**About this task**
A single stretch of the material below is to be transcribed exactly, starting at the line with "Given: Select the Flow tab" and ending after the line with "Task: Toggle underline text formatting".

**Input material**
**********

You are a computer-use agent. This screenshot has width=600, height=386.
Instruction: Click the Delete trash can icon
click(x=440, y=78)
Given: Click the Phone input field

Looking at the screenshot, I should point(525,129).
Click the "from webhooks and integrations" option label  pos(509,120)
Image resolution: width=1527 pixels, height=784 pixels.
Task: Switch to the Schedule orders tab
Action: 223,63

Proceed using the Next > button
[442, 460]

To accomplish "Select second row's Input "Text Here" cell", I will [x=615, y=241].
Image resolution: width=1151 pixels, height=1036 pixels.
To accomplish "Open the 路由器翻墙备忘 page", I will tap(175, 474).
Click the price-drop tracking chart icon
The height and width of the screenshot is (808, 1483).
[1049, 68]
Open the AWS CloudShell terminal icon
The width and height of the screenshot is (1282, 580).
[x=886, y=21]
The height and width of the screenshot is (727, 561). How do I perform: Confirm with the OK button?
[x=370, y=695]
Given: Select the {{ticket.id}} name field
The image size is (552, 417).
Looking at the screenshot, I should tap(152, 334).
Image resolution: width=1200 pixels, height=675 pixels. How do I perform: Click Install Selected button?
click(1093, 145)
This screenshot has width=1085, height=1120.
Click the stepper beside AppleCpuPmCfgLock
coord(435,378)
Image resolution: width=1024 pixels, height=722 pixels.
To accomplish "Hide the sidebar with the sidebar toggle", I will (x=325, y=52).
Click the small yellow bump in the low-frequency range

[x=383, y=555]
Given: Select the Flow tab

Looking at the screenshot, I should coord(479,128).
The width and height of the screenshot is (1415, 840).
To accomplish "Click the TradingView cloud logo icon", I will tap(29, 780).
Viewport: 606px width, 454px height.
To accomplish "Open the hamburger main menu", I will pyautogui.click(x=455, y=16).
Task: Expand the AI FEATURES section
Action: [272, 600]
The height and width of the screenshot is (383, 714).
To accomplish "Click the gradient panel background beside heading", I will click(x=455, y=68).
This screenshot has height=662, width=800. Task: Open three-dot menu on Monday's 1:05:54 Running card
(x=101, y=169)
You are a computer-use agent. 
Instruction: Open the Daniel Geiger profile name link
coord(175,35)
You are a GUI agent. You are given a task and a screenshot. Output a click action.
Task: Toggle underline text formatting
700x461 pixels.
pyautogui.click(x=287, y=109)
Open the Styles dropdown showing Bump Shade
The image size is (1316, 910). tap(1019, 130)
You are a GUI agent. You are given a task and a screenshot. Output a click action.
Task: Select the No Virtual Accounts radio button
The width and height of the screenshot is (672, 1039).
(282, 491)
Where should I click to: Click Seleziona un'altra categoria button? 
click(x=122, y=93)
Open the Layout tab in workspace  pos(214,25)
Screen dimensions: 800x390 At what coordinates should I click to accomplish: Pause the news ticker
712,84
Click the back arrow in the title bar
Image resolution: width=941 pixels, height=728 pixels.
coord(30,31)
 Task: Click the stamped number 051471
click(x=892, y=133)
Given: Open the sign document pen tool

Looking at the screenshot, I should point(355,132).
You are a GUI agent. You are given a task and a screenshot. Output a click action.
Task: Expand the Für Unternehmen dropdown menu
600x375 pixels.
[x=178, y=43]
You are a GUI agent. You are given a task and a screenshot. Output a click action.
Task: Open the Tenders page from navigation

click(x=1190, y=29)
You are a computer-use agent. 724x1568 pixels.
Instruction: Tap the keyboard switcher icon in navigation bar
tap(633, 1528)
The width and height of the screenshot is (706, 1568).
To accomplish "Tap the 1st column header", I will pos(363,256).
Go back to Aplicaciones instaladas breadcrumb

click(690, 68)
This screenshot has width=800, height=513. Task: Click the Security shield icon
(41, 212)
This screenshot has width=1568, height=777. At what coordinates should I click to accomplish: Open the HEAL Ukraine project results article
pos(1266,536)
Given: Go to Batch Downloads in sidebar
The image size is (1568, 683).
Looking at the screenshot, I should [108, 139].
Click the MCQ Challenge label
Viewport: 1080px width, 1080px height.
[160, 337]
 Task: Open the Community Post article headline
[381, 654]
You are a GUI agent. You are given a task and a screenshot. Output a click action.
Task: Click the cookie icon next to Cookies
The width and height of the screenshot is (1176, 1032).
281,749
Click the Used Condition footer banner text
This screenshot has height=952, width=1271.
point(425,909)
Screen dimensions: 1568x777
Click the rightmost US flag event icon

**********

**Response**
Given: Select the Flow tab

Looking at the screenshot, I should coord(479,128).
The width and height of the screenshot is (1415, 840).
To accomplish "Click the TradingView cloud logo icon", I will tap(29, 780).
Viewport: 606px width, 454px height.
To accomplish "Open the hamburger main menu", I will pyautogui.click(x=455, y=16).
Task: Expand the AI FEATURES section
Action: [272, 600]
The height and width of the screenshot is (383, 714).
To accomplish "Click the gradient panel background beside heading", I will click(x=455, y=68).
This screenshot has height=662, width=800. Task: Open three-dot menu on Monday's 1:05:54 Running card
(x=101, y=169)
You are a computer-use agent. 
Instruction: Open the Daniel Geiger profile name link
coord(175,35)
You are a GUI agent. You are given a task and a screenshot. Output a click action.
Task: Toggle underline text formatting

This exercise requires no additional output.